2010年09月30日-3
11月から雇用調整助成金の不正受給企業名等を公表

 厚生労働省はこのほど、雇用調整助成金の不正防止対策強化の第3弾として、今年11月1日以降の申請分から不正受給が判明した場合、(1)事業主の名称と代表者氏名、(2)事業所の名称・所在地・概要、(3)不正受給の金額・内容、を公表することを明らかにした。雇用調整助成金は、事業活動の縮小を余儀なくされた事業主が、労働者の雇用を維持するために休業等を行った場合、それにかかった費用の一部を助成する制度。

 同省では今年4月以降、雇用調整助成金の適正な支給に向けて、不正受給防止対策の強化に取り組んできた。
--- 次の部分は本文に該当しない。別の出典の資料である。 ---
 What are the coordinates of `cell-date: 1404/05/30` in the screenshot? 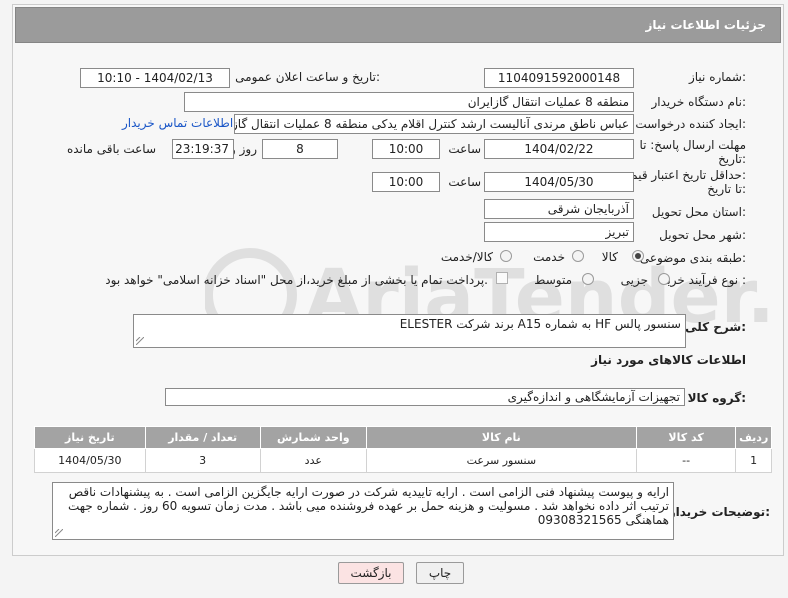 It's located at (90, 460).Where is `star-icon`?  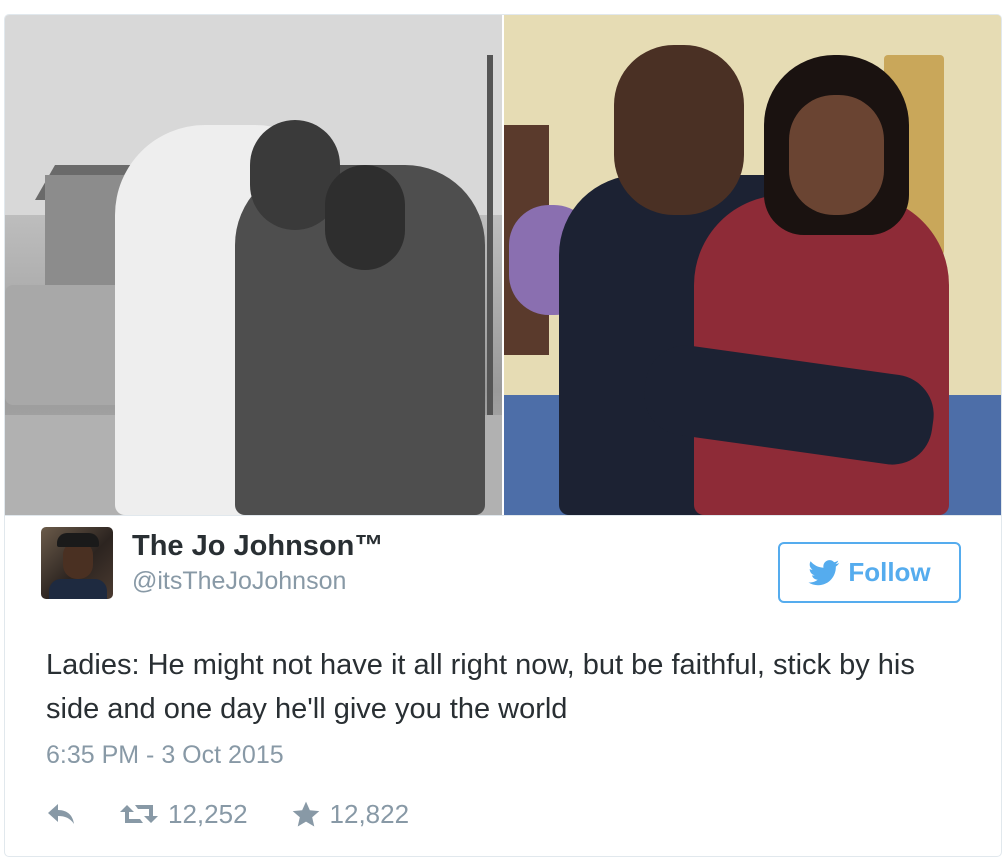 star-icon is located at coordinates (306, 814).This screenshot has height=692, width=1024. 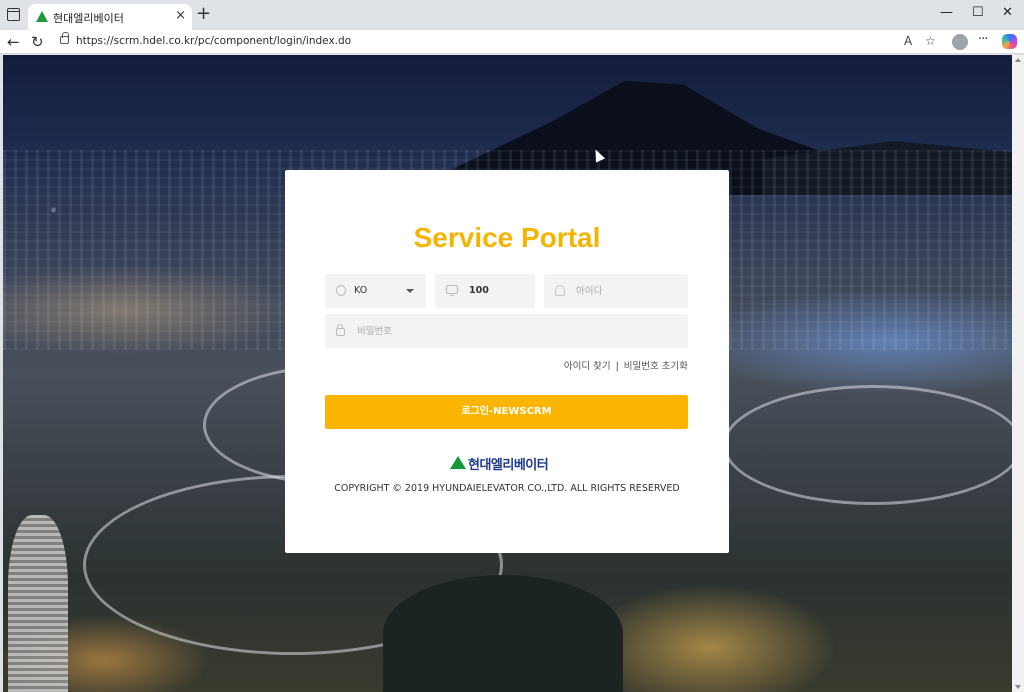 I want to click on password-input, so click(x=507, y=331).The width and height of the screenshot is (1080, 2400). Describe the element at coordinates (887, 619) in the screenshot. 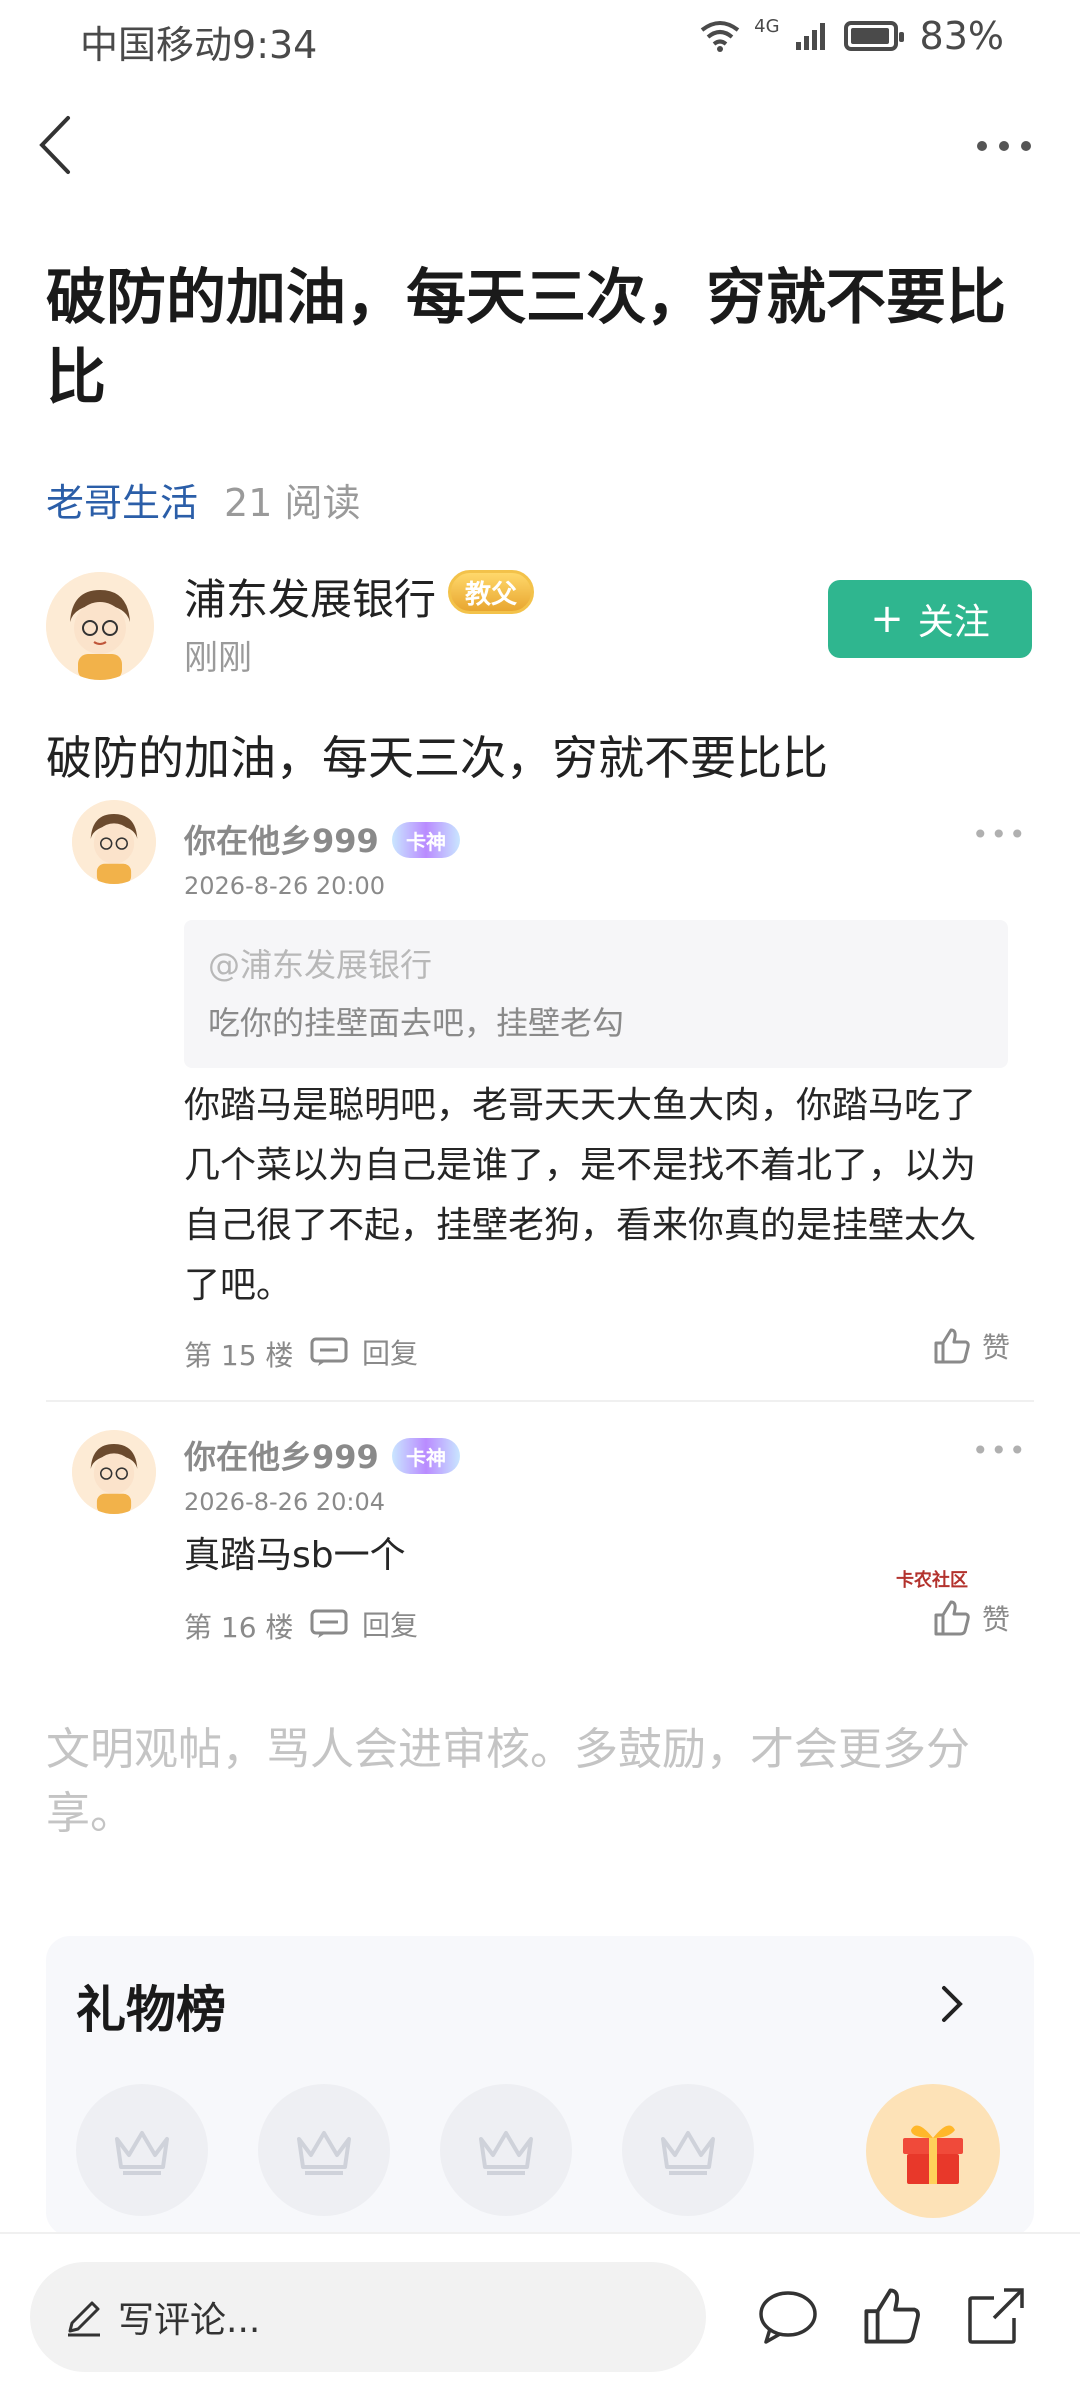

4月1日からの第1弾では、休業等を実施した労働者に対しての電話ヒアリングの実施や、教育訓練に係る計画届について労働者別に実施予定日を記載することを義務付けるとともに、計画の範囲内で実施日数及び対象者数が減少する場合についても変更届の提出を義務付ける、などの不正防止受給対策を実施した。

 さらに7月1日からは、不正受給防止対策の強化の第2弾として、都道府県労働局において、事業主が自ら実施する事業所内訓練の実施日数が多い事業所や、ある程度業務量があると推察されるにもかかわらず休業の実施日数が多い事業所、休業等を実施する一方で合理的な理由なく雇用する労働者が増加している事業所に係る実地調査を必ず実施する、などの不正防止対策に取り組んできた。

 こうした2回にわたる不正防止受給対策を実施したにもかかわらず、依然として一部で不正な受給がみられる。2010年4月から7月の間に、架空の休業や教育訓練を実施したとして虚偽の申請を行ったことなどにより、54事業所、約10億7617万円を不正として処分し、悪質事案には刑事告発している。こうしたことから、厚労省では今回、11月以降は、不正受給した企業の事業所名や金額等を公表することに踏み切ったわけだ。

 なお、2010年7月度雇用調整助成金等休業等実施計画届提出事業所数は7万2351事業所、対象者数は約121万人(ともに速報値)にのぼる。